▶ What you are asked to do: Below, ahead of the listing, is a reader's post about the novel I Capture the Castle. Can you carry that post on, starting after its final sentence?

▶ Passage to read:
[Start of Attachment]

Has anyone read this? Did you like it? Has anyone seen the movie? Is it any good?
"I write this sitting in the kitchen sink."
That's an instant hook for me! From the back cover (my own attempts to summarize would pale in comparison to the gifted unknowns who write for book covers):
"I Capture the Castle tells the story of seventeen-year-0ld Cassandra and her family, who live in not-so-genteel poverty in a ramshackle old English castle. Here she strives, over six turbulent months, to hone her writing skills. She fills three notebooks with sharply funny yet poignant entries. Her journals candidly chronicle the great changes that take place within the castle walls, and her own first descent into love. By the time she pens her final entry, she has "captured the castle"--and the heart of the reader--in one of literatures most enchanting entertainments."
You could call the book a romance, only Cassandra is not particularly romantic. She is very matter-of-fact about her relationships with the different men in the story, and she says at one point "I know all about the facts of life. And I don't think much of them." She does, however, go through a ritual in the midst of the story that symbolizes her transition into adulthood, when romantic love becomes a bit more of a priority. Don't think that I am critical of her, just jealous--I have not been so indifferent to romantic love since pre-kindergarten.
I loved Stephen, and hoped she would fall for him, because I sure did. I felt it was pretty open-ended through most of the novel who she would end up with, and I liked that. Neil, Simon, Stephen, a solitary life in the castle--they were all possible options. I appreciated her attempts at characterization, and her admission that she doesn't really know the people in her life well enough. There was a motif of nudity throughout, perhaps symbolizing vulnerability or in contrast to her lack of ability to "uncover" the innermost parts of people's characters. I'm sure a deeper reading would "reveal" more, no pun intended. (But don't get the wrong idea, this is a pretty innocent book.)

[End of Attachment]

▶ Data provided:
[Start of Attachment]

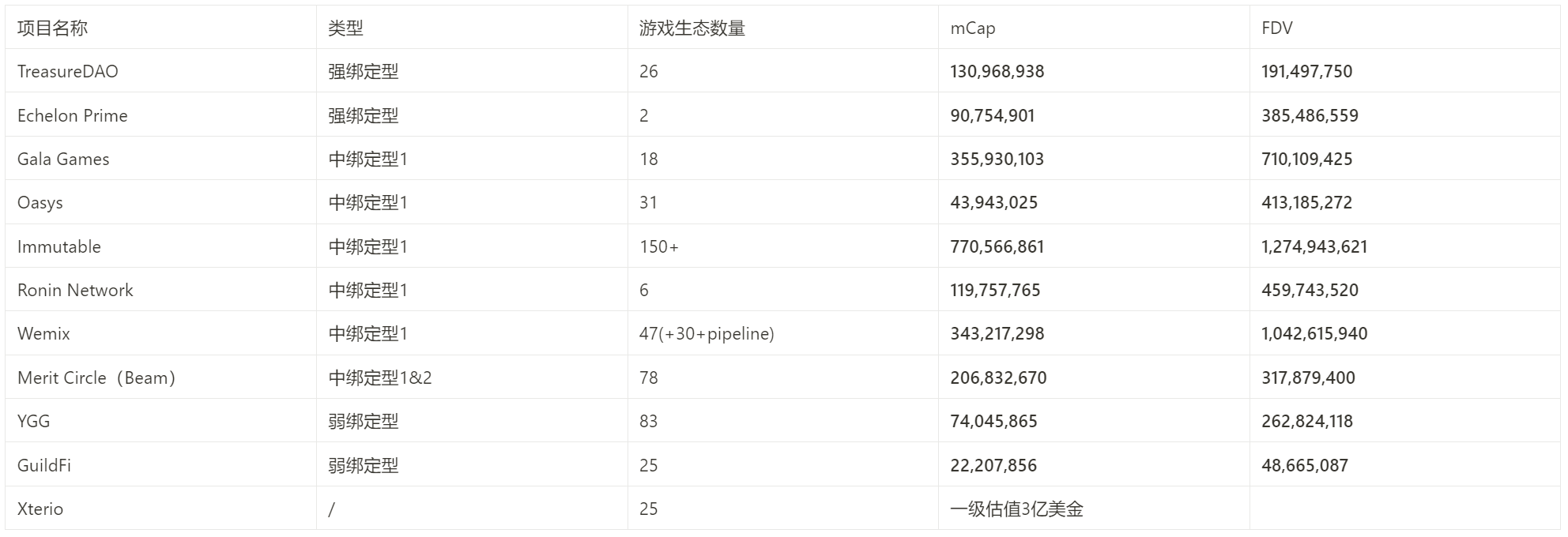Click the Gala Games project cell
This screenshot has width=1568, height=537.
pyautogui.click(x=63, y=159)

[End of Attachment]
[Start of Attachment]

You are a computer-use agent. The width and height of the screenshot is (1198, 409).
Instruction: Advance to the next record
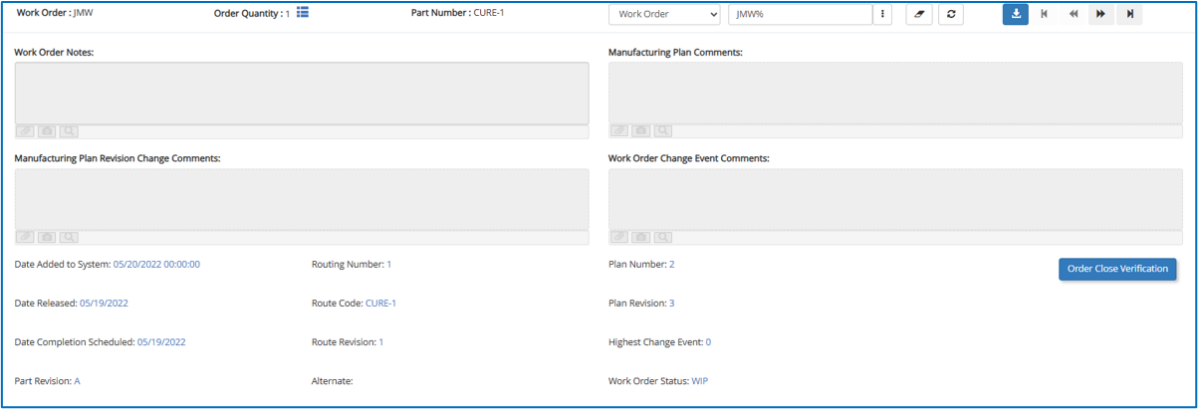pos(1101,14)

[End of Attachment]
[Start of Attachment]

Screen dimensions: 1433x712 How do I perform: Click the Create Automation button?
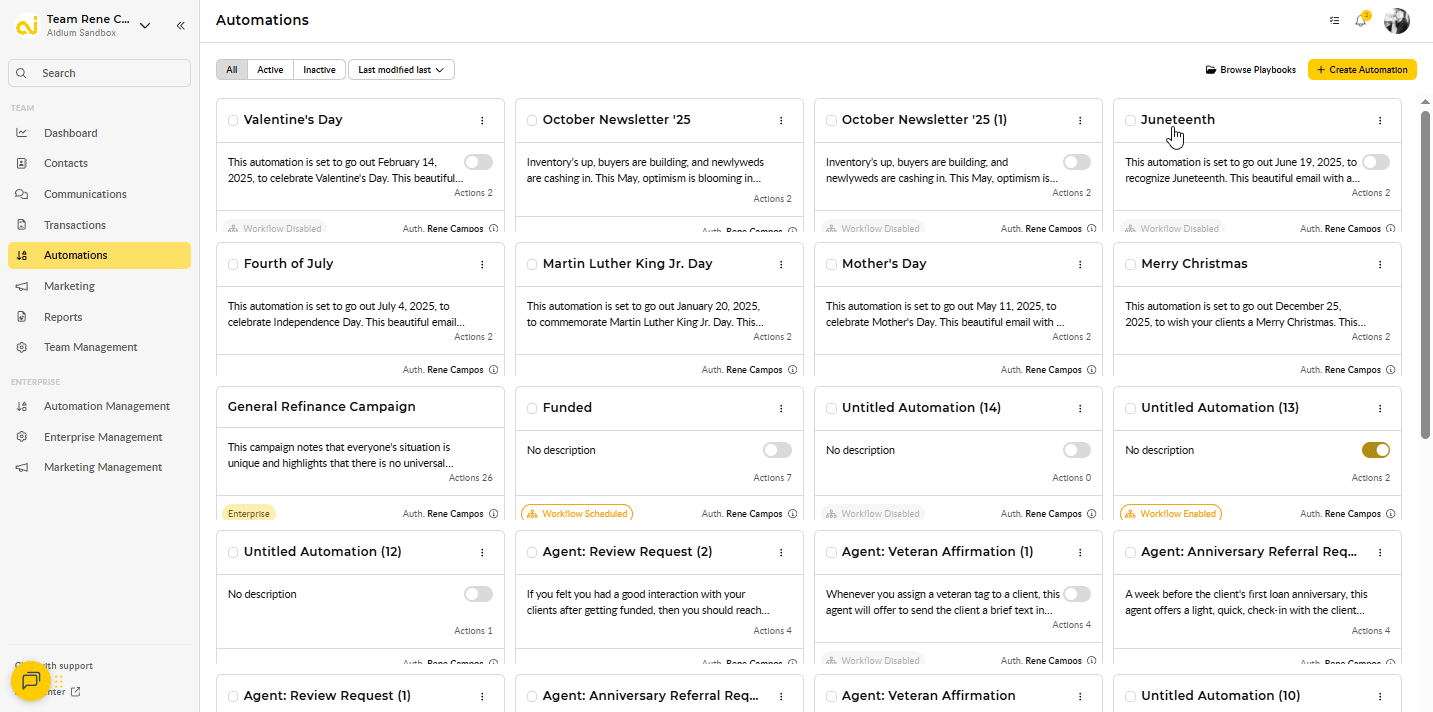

[End of Attachment]

▶ Final answer:
Some favorite lines:
"I was only expecting bread and margarine for tea, and I don't get as used to margarine as I could wish. I thank heaven there is no cheaper form of bread than bread." (I appreciate this as a butter-lover.)
Preparations to have the rich family over to the humble castle for dinner, and realizing they don't have the appropriate furnishings: "In the end, Topaz got Stephen to take the hen-house door off its hinges and make some rough trestles to put it on, and we pushed it close to the window seat, which saved us three chairs. We used the grey brocade curtains from the hall as a tablecloth . . ." (I appreciate this passage because I was asked to host the dinner portion of a church progressive dinner, and freaked out because I am also unequipped for such events. But I do have a table and chairs, so it could be worse.)
On daydreams: "There have been so many that they have gradually merged into each other. I don't think I could bring myself to describe any of them in detail because, though they are wonderful at the time, they give me a flat, sick, ashamed feeling to look back on. And they are like a drug, one needs them oftener and oftener and has to make them more and more exciting--until at last one's imagination won't work at all." She also comments somewhere I could not find that daydreams are frustrating, because once you have dreamed them, you can be most assured things won't really happen that way.
Has anyone read this? Did you like it? Has anyone seen the movie? Is it any good?